Both evaluation methods we make use of to investigate the characteristics of the normalization approaches broadly paint the same picture with respect to the effectiveness of the approaches at correcting for subject matter effects on the amount of citations an article receives. The PEV method emphasizes that the reference set should contain highly subject similar publications with respect to the target publication whose citation count we seek to normalize and assumes that the degree to which this is the case correlates with the reference values ability to predict the observed citation count for the target publication. The DE method emphasizes that the citation distributions of different fields should differ as little as possible after normalization has been applied. Criterion such as these makes sense especially if citations are conceptualized as indicative of the influence a publication has (at a given snapshot in time) on surrounding research activities of comparable topicality, that is, in situations where we explicitly avoid differentiating between different specialties or scientific problem areas with respect to some notion of a hierarchy of importance. However, if citation counts are used within a theoretical framework that claims to assess scientific quality or importance in general, then normalization of the kind presented in this paper might be less appropriate.

A partial explanation for the observation that reference values given by the item-oriented approach that incorporate terms in the calculation of similarity estimates tend to perform worse than just using cited references might simply be that terms introduce more noise when publications from the same scientific problem area are to be identified compared with the case when cited references are used. While terms are connected to the communicative aspect of fields and specialties as it captures specific terminology, cited references connects to the cognitive aspects of a given scientific problem area as they mirror a shared body of theories, methods and important papers (Rons 2018). Subject matter mismatch is probably more likely to happen when terms (as are far less specific than cited references) are used compared to when cited references are used for similarity estimation, especially using a quite simple and straightforward bag-of-terms approach as we do here.

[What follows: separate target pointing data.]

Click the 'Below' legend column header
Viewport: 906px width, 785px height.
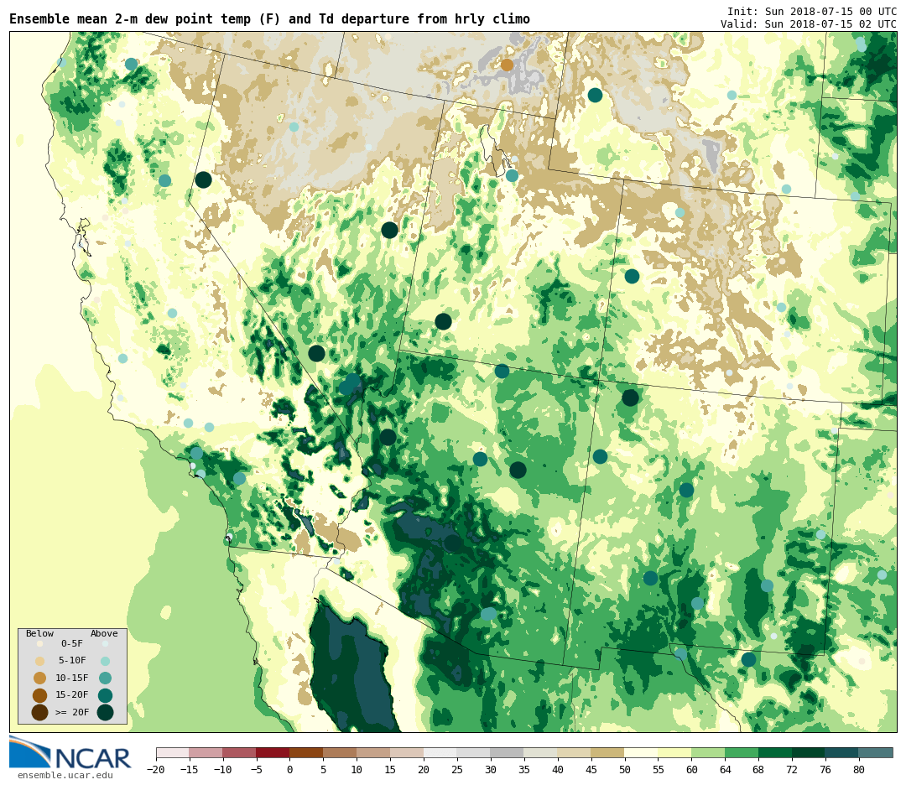[x=39, y=634]
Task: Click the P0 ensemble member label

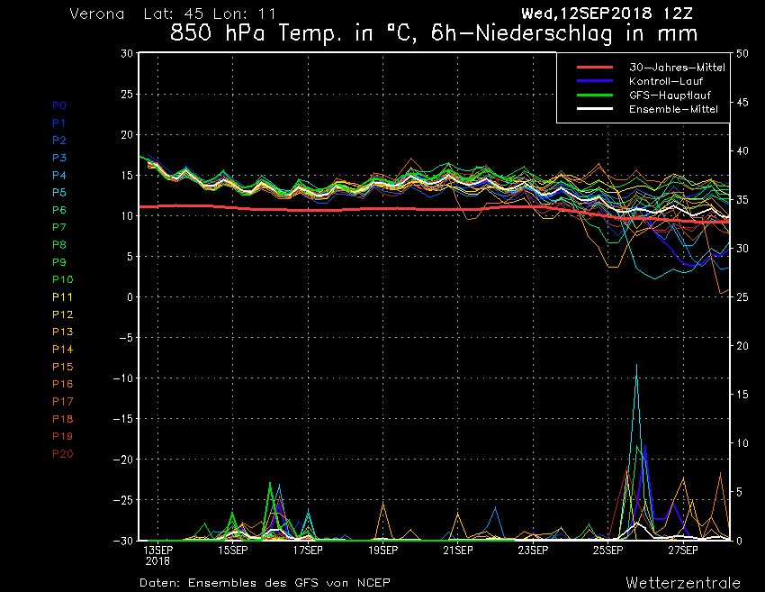Action: pyautogui.click(x=59, y=105)
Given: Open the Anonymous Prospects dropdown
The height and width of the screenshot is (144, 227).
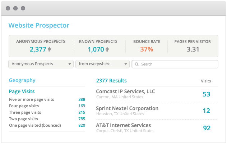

The item-oriented approach generally performs better according to PEV and DE than the DCC approaches and this can be attributed to the supposition that the item-oriented approach probably is less likely to create reference sets that mostly include the output of a few authors citing each other–isolated from the scientific communication that goes on in their field of study–and such small clusters might be unable to form reasonable reference values (Waltman and van Eck 2013a). This has more to do, though, with the use of direct citations than with the clustering approach as such. That the DCC approaches by design ignore the interrelatedness and overlap of fields and specialties while the item-oriented approach does not, is also likely to play a role in observed differences in their effectiveness. Small reference sets, as both the item-oriented approach and the DCC approaches can create are often questioned, since it can lead to situations where a publication is mainly compared with itself. However, this is only true when the target publication is itself a member of its own reference group. Note that we do not allow a publications’ citation count to influence its own reference value. Our approach is non-standard in this regard but the praxis of including the target publication in its own reference group probably stems from the fact that traditional journal-based reference groups generally are very big and, in such cases, it hardly matters if we include the publication or not (but including it simplifies calculations). For the publication-level approaches we consider, though, this issue is very important as including the target publication in its own reference set could be problematic.

With respect to small or highly specific reference sets one can note that in a different but similar context of identifying relatedness measures for accurate clustering solutions of scientific articles, it has been shown that rather small values of k in top-k most similar publications yield more accurate clustering solutions than higher values of k (Waltman et al. 2019). This finding can be said to be mirrored in the item-oriented approach and indicted in the DCC approaches.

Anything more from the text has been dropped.